EXERCISE INSTRUCTIONS: I'd ask you to write out the lines below exactly, with no images.

Stored records:
####################

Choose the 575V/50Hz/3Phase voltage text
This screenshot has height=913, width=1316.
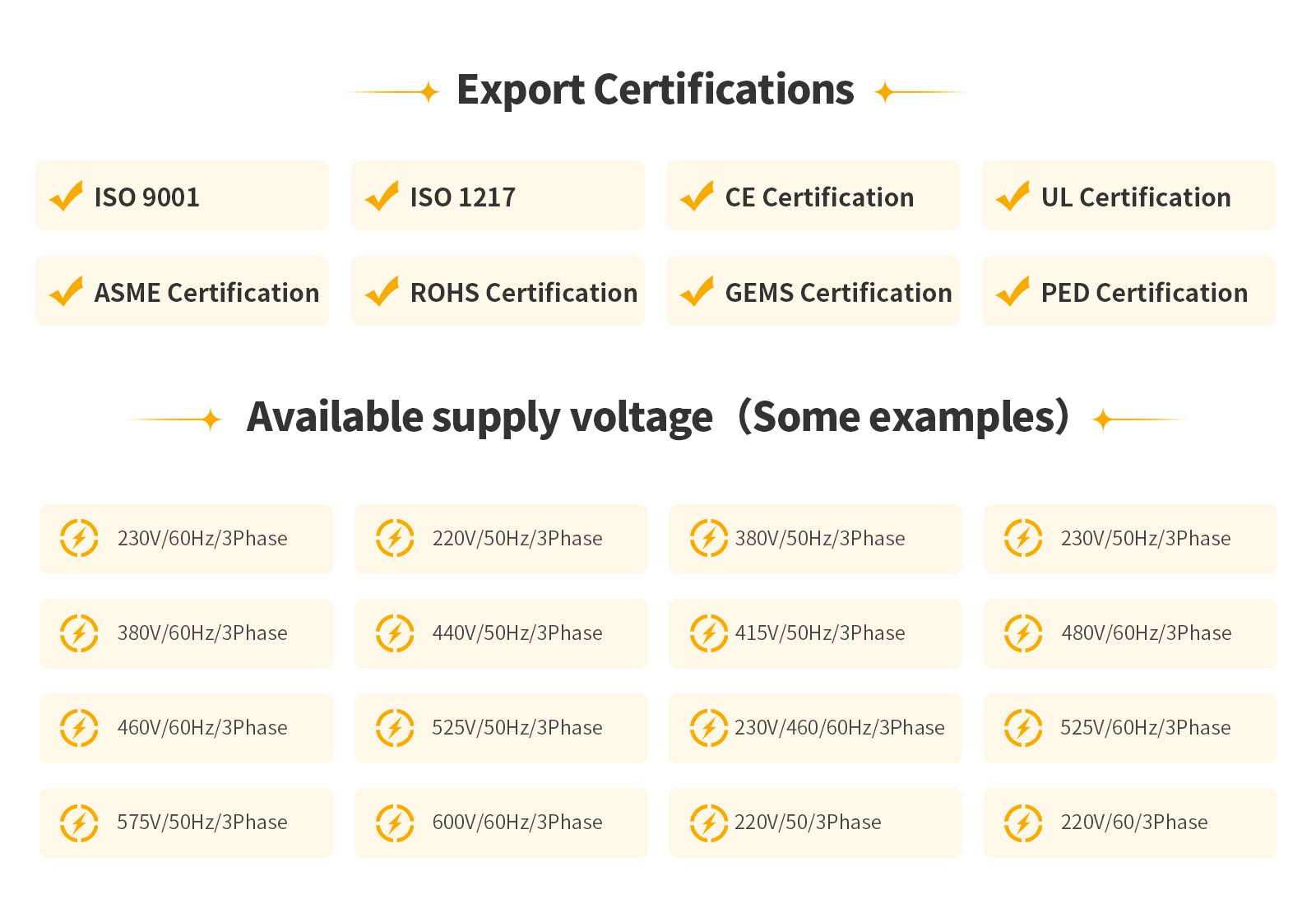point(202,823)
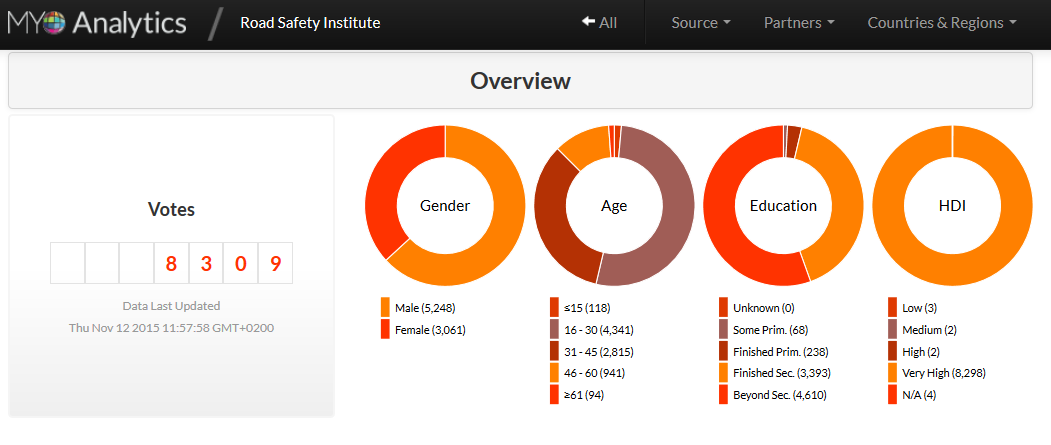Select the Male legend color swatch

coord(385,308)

####################

REPLY:
Choose the 575V/50Hz/3Phase voltage text
This screenshot has height=913, width=1316.
point(202,823)
Select the Male legend color swatch

coord(385,308)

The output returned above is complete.